An audacious new scamming syndicate is targeting cryptocurrency investors by imitating a legitimate firm supervised by the U.K.’s Financial Conduct Authority (FCA), the regulator said.
The “clone” outfit has been emailing and cold-calling investors and impersonating Gain Capital UK Limited by attaching that (legit) company’s Firm Reference Number to a fake name, “Blockchain Recovery Association,” an FCA blog post states. (To be clear: Gain Capital UK Limited is a real company that is authorized by the FCA to carry out certain services.)
“Fraudsters are using the details of firms we authorise to try to convince people that they work for a genuine, authorised firm,” the FCA said.

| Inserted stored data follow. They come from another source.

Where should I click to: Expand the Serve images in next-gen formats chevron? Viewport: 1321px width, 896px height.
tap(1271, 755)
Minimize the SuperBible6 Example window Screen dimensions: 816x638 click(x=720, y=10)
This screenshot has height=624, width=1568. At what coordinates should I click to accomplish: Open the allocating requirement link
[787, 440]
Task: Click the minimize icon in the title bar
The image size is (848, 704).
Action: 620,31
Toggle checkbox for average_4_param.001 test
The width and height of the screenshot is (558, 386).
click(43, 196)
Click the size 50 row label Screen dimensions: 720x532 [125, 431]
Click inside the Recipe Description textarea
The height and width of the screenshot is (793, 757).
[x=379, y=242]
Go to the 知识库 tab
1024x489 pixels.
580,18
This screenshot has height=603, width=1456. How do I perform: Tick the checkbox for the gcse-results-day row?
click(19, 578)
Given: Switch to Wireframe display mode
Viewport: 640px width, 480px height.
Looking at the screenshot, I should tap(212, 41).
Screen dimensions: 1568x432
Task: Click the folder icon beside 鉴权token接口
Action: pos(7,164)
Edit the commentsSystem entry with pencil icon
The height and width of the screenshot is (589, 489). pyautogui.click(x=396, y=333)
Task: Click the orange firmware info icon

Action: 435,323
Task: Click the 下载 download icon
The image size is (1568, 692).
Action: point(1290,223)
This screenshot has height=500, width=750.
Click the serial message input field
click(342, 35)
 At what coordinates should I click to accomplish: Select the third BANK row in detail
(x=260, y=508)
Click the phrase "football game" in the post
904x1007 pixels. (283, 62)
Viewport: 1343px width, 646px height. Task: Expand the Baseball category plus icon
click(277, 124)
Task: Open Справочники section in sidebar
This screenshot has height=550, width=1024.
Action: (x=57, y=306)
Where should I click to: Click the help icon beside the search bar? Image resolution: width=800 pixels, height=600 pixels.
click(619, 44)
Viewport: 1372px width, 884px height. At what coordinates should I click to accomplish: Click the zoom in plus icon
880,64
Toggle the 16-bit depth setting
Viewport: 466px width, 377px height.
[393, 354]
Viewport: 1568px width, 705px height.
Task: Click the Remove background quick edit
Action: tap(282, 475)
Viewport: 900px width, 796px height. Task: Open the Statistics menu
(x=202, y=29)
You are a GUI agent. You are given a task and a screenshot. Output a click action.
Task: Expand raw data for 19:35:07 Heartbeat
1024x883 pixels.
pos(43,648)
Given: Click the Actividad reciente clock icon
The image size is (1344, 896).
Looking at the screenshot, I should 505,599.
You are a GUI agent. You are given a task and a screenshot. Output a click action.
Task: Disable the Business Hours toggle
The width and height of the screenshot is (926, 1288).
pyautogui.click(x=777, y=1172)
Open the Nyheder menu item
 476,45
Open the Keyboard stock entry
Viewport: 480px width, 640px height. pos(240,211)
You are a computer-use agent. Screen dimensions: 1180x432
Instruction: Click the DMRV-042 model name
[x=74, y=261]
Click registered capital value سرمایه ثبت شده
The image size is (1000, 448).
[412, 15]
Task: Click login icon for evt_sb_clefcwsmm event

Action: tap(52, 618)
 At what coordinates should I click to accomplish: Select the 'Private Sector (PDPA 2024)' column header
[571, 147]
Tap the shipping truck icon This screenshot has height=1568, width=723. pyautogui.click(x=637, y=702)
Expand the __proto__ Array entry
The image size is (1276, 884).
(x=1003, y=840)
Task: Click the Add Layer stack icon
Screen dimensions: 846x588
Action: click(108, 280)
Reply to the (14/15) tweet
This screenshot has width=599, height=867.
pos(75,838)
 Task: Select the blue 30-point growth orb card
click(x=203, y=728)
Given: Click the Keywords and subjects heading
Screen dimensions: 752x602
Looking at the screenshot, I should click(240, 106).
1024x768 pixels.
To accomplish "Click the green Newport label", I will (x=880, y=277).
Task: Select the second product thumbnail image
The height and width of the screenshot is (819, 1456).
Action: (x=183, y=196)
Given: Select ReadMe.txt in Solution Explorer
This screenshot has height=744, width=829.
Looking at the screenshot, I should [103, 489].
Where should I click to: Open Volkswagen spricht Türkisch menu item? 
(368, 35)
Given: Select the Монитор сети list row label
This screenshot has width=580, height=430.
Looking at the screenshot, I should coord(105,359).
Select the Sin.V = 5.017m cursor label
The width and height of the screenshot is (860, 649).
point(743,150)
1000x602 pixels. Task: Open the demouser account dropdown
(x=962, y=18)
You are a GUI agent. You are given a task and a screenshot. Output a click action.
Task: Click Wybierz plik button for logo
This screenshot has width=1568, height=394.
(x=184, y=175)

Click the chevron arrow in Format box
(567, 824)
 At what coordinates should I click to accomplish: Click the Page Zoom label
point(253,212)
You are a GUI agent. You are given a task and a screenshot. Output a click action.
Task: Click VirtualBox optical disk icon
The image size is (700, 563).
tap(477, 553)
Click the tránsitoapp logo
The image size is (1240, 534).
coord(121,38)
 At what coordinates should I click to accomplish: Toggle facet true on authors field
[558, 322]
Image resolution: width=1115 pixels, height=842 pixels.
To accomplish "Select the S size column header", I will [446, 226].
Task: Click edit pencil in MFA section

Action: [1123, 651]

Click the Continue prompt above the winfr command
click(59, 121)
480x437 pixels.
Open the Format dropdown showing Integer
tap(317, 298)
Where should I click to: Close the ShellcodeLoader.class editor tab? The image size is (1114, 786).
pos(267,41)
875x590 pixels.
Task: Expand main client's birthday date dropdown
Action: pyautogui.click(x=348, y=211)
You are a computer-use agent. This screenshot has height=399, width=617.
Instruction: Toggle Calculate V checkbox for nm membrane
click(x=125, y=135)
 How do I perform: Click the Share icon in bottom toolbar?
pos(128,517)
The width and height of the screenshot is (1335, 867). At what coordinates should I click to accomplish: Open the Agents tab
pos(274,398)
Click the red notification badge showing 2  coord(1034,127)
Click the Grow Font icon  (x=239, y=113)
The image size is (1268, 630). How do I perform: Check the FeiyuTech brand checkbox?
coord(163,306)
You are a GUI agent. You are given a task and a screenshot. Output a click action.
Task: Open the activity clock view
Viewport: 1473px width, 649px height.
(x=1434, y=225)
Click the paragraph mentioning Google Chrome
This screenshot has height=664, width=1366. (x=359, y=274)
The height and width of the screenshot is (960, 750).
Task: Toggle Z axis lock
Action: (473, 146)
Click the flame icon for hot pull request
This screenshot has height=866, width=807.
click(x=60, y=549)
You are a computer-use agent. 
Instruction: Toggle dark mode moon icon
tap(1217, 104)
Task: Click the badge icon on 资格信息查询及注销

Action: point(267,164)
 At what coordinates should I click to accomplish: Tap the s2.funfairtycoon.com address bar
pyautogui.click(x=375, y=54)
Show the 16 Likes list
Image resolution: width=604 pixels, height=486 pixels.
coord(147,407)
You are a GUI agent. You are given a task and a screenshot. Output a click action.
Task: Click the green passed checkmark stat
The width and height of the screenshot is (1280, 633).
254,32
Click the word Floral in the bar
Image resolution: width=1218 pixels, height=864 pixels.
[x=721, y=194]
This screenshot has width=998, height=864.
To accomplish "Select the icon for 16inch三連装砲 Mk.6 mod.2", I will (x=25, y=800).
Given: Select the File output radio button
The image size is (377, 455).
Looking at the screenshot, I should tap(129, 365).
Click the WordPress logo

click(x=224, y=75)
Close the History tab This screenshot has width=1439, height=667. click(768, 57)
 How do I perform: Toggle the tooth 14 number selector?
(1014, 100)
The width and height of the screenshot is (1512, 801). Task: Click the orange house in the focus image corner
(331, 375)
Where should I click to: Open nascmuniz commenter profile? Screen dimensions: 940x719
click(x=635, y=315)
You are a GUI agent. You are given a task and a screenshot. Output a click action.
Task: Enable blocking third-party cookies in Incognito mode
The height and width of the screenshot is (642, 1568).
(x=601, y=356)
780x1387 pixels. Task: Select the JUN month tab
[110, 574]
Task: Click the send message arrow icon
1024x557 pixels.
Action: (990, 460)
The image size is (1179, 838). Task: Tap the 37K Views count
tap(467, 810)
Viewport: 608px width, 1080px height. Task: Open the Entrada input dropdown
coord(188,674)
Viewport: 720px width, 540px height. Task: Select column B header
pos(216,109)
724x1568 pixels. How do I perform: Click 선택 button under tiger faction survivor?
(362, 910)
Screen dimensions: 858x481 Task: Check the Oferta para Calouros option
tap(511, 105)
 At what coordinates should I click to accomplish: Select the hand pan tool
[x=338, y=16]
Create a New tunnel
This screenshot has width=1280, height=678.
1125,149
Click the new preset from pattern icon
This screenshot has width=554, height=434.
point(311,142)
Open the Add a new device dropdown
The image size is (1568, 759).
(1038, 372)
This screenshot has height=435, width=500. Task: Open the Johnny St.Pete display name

“Almost all firms and individuals carrying out financial services activities in the UK have to be authorised or registered by us. [The Blockchain Recovery Association] is not authorised or registered by us but has been targeting people in the UK, claiming to be an authorised firm.”
The fake firm has listed its address and phone number as: Cambridge Court 210, Shepherds Bush Rd, Hammersmith, London; +44 555-183-726. CoinDesk reached out to this number and received a “this call cannot be completed as dialed” message (555 numbers, traditionally used for directory assistance, often indicate fake numbers).
Impersonating legitimate organizations is a longstanding, and unfortunately often effective, practice among scammers. In the U.S., for example, mortgage fraudsters have posed as government housing officials from the Great Depression well into the 21st century. Email phishing scams can be thought of as a low-effort digital version of the same ruse.
While the FCA post does not explicitly state the nature of the cloned firm’s chicanery, the fraud appears to be an attempt to trick crypto users into exposing the private keys to their holdings or other personal information.
‘Tis the season
The scam identified by FCA is perhaps a reminder that, as crypto becomes more institutionalized, scammers will find newer (and bolder) ways still to filch what they can from this trillion-dollar asset class.
Traditionally, an easy attack vector for hackers and like have been phishing attacks. With these attacks, malicious actors trick crypto users into entering sensitive information, like a password or private key, on a website or through a messaging medium to gain access to accounts or coins.
Alternatively, these actors may use personal contact information like email addresses, phone numbers and home addresses to extort and threaten victims.
In the past, data leaks from hardware wallet Ledger and crypto lender BlockFi, among others, have led to phishing or extortion attempts. As bitcoin and other coins rise in price, scams and fraud are matching the market demand, with fake wallets even making their way on popular app stores.
A name like “Blockchain Recovery Association” should set off alarm bells anyway, since, as many crypto users have learned the hard way, once coins have been stolen, they cannot be recovered.